Prepare the milk and make cheese;

09h30

One would take the goats out to graze;

The other would do odd tasks and jobs such as weeding and watering the vegetable garden, cleaning the pens in case it wasn’t done earlier and, if its baking day, light the oven and prepare the bread dough;

11h30/12h00

Bring the goats back into the pen and give them water;

Prepare lunch and set the table;

14h30

Pranzo – Lunch, usually a typical dish from Salento or Italy, fresh pasta, frisas, pasta with chickpeas and chili, pasta carbonara, potato and beetroot salad, frittata, sauté chicory or other greens, etc;

Some would have a little siesta to help digest lunch, others would work on the blog and photos, unless it was baking day, then we’d head off to the forno room to start making the bread (the dough had been resting since morning);

16h30

Take the goats to graze again;

More odd tasks and jobs like finishing the bread and frisas, work in the vegetable garden, installing an experimental watering system, make wattles out of canes, cleaning and tidying up….

19h00

Return with the goats to the pen and play tag with the kids to put them in their own pen;

Go get the cows and donkeys from the grazing field, give them water and get Shiva into her pen (we separate the kids and Shiva so that there’s milk in the morning);

20h30

Cena – Supper, usually also a typical dish or if we weren’t all beaten, go and visit friends, do some sightseeing in Otranto or Santa Maria di Leuca, or just go out to get fuel and ice-cream 🙂

It was like this during almost all the 35 days we were at Flavio’s and Ruli’s farm. We learned some precious lessons of what it means to have animals on your farm, the care and daily work it takes to keep them healthy and happy. The same way they help us on the farm and give us milk, eggs, meat, etc, it’s also essential to guarantee that they always have food, water, a good shelter and lots of attention. We saw how the donkeys are very clever animals that bond very quickly and learn easily, although at their own rhythm and with inexplicable fears, of flying papers for instance. We saw how the landscape changes as spring passes and how the goats graze following this rhythm, choosing their food carefully. We saw the kids getting bigger, play in the rocks and starting to graze. We fell in love with Pupo, the orphan goat. We (it was more Rita than Leandro) lost our fear of getting near the huge cows, they have big horns and when in heat may try and jump on you, which is not very nice… We were quick to learn how to milk it and make cheese with the wonderfully fresh milk (which can be up to 20 liters when the kid is very young). We saw them drink 60 liters of water in one go and learned that of you mix earth with their fresh poo is easier to put it in the wheelbarrow. We saw how calluses are quick to appear and how you gain muscles in places that you didn’t even remember you needed them.

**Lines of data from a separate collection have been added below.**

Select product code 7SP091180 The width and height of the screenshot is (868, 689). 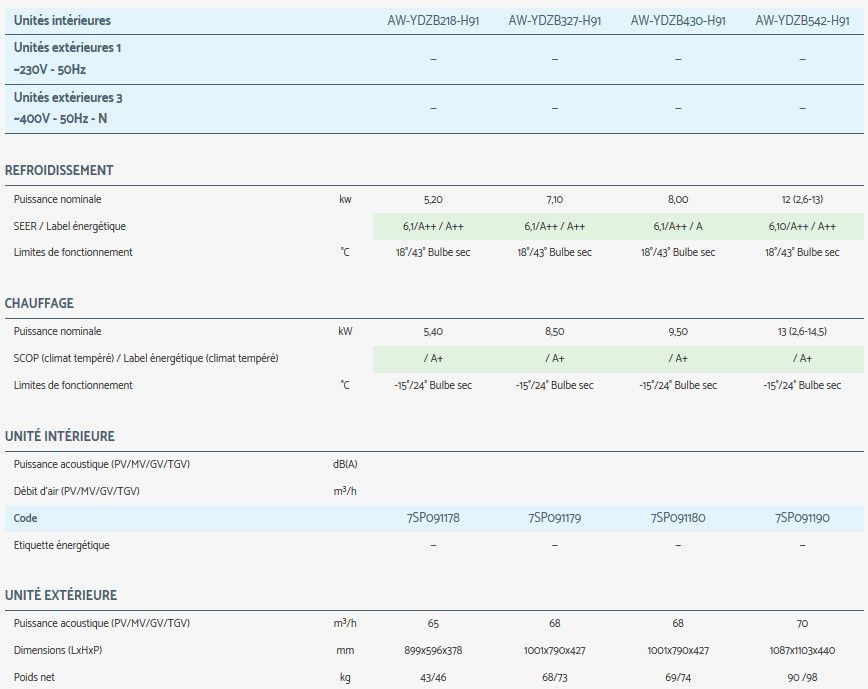[678, 518]
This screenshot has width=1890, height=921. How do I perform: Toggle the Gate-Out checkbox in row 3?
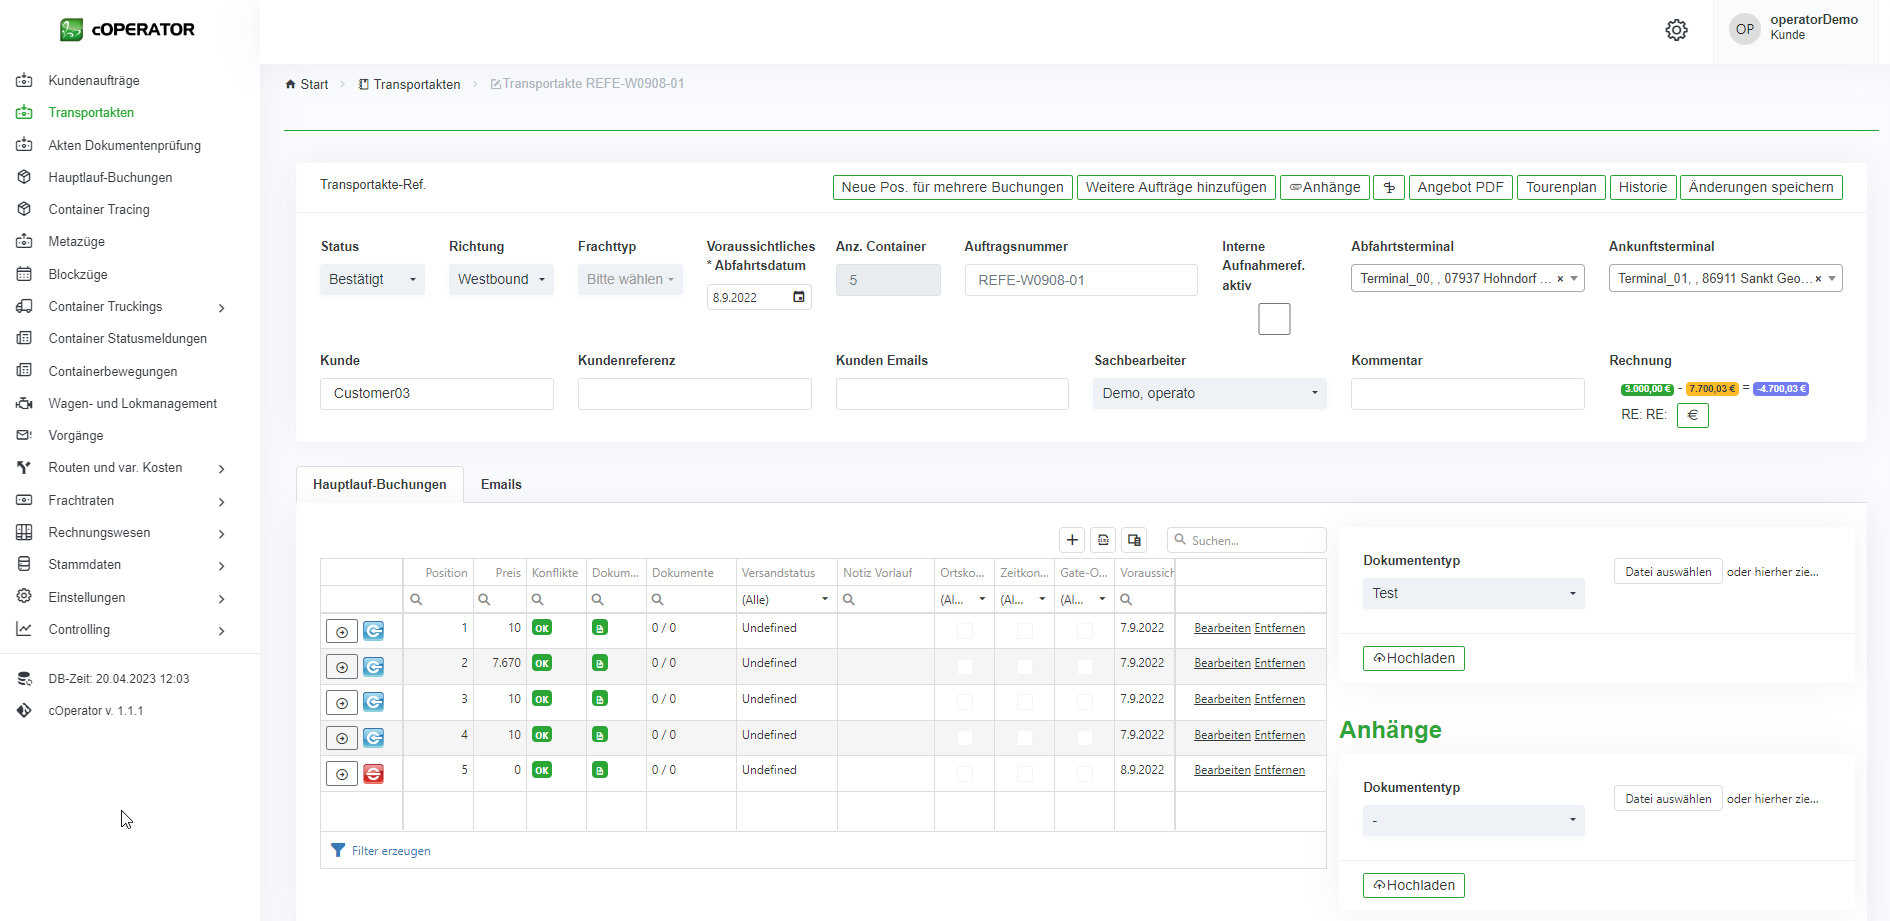pyautogui.click(x=1084, y=702)
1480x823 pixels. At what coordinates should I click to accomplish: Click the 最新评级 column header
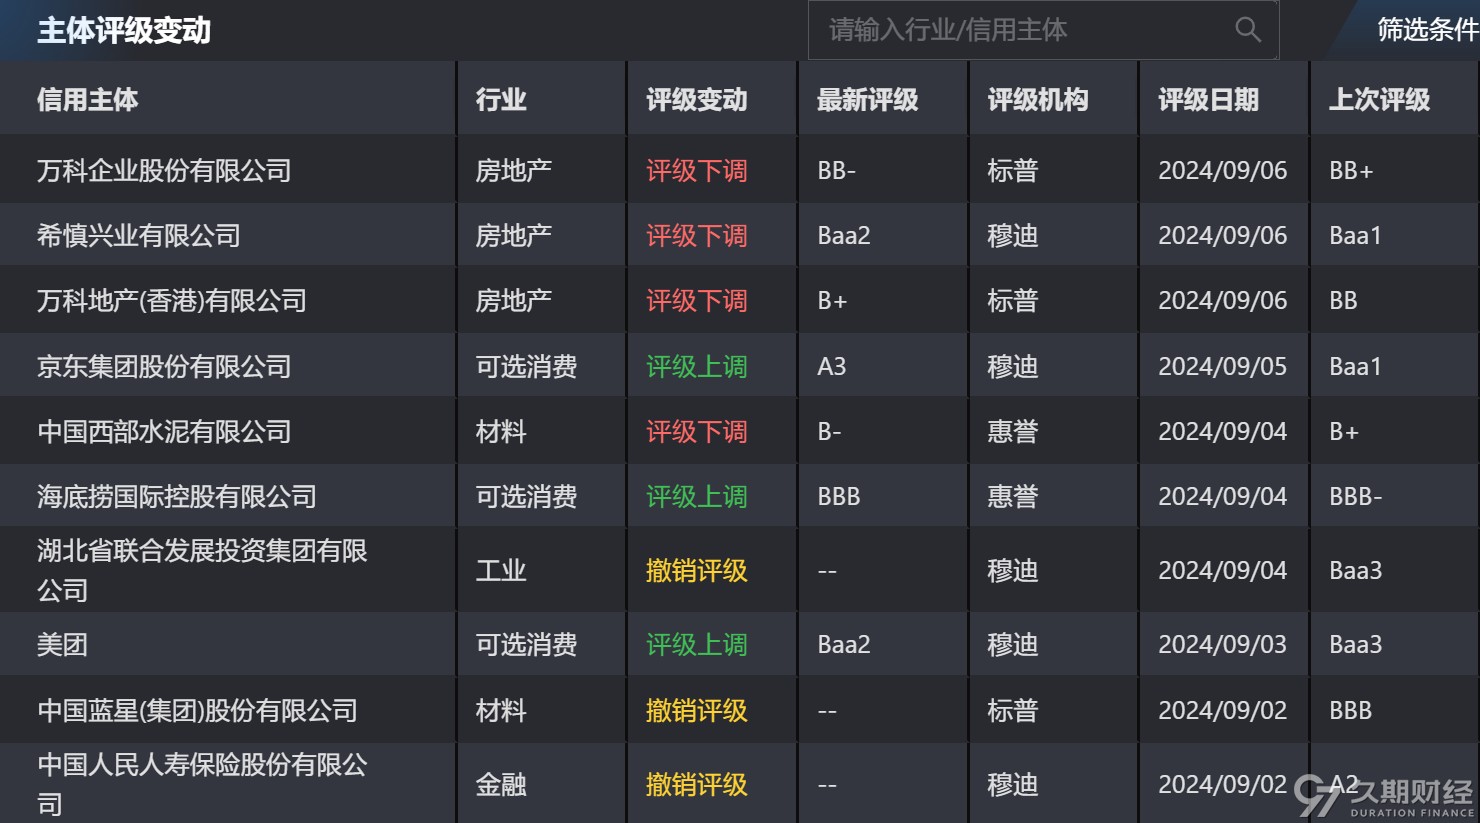867,100
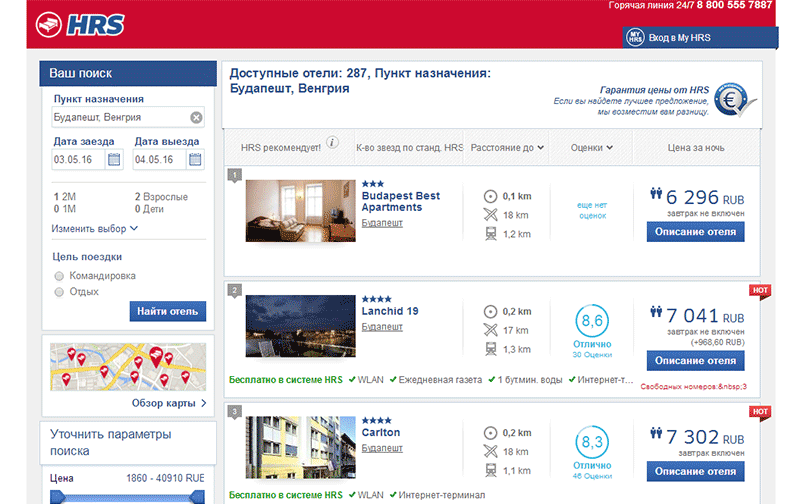Click HOT tag on Lanchid 19 listing
This screenshot has height=504, width=800.
click(760, 291)
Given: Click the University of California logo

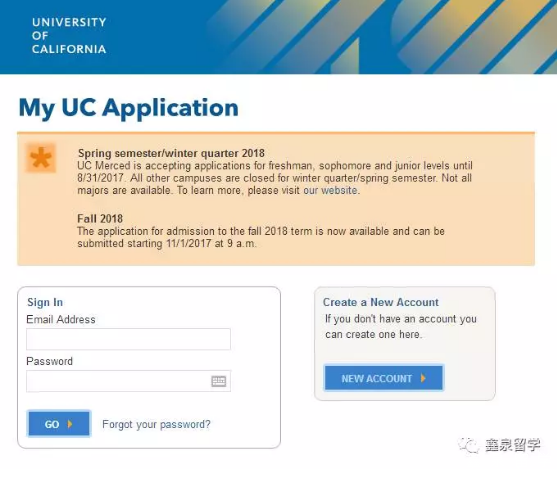Looking at the screenshot, I should 69,36.
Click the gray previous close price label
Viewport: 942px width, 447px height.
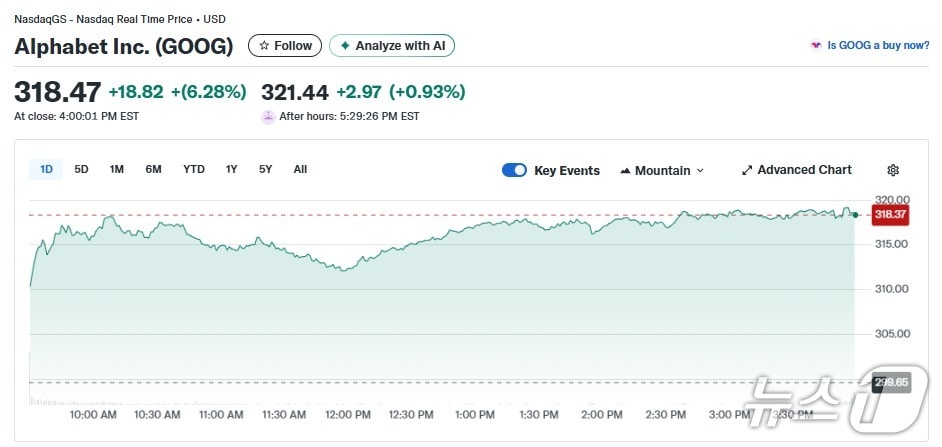[x=889, y=382]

Our great learning saga started on a beautiful place that needs a lot of work, organizing and good spirits and as we leave we hope to have given all of that while we were there. Maybe it will always feel awkward to leave a place that really needs help but our journey calls us…

Amarela was cleaned, loaded and we’ve moved on, but not very far. While at the farm we met a lovely family – Eira, Andrea, Mabli, Anatole and Heron. When we met they invited us to stay longer, so we could come to their 11th anniversary party that was to be celebrated on the following full moon. Andrea also mentioned they were about to start building an ancient style bread oven (made with bricks and fuelled with wood), for those who know us you can imagine how excited Leandro was at this point. We offered to help build the oven and with the party preparations, ignoring this little voice at the back of our minds saying we might already be in Greece by that time. Well, we’re of those people who do not believe in coincidences, things happen when they have to happen and amazingly, or not, the day we were leaving the farm was the same day they were to start building the oven and prepare for the party! So here we are, staying with this incredible family for four days now, the oven is ready to cook tomorrow’s feast, relatives are arriving, preparations are on the way and we are overjoyed to be here and be able to witness this amazing moment with them!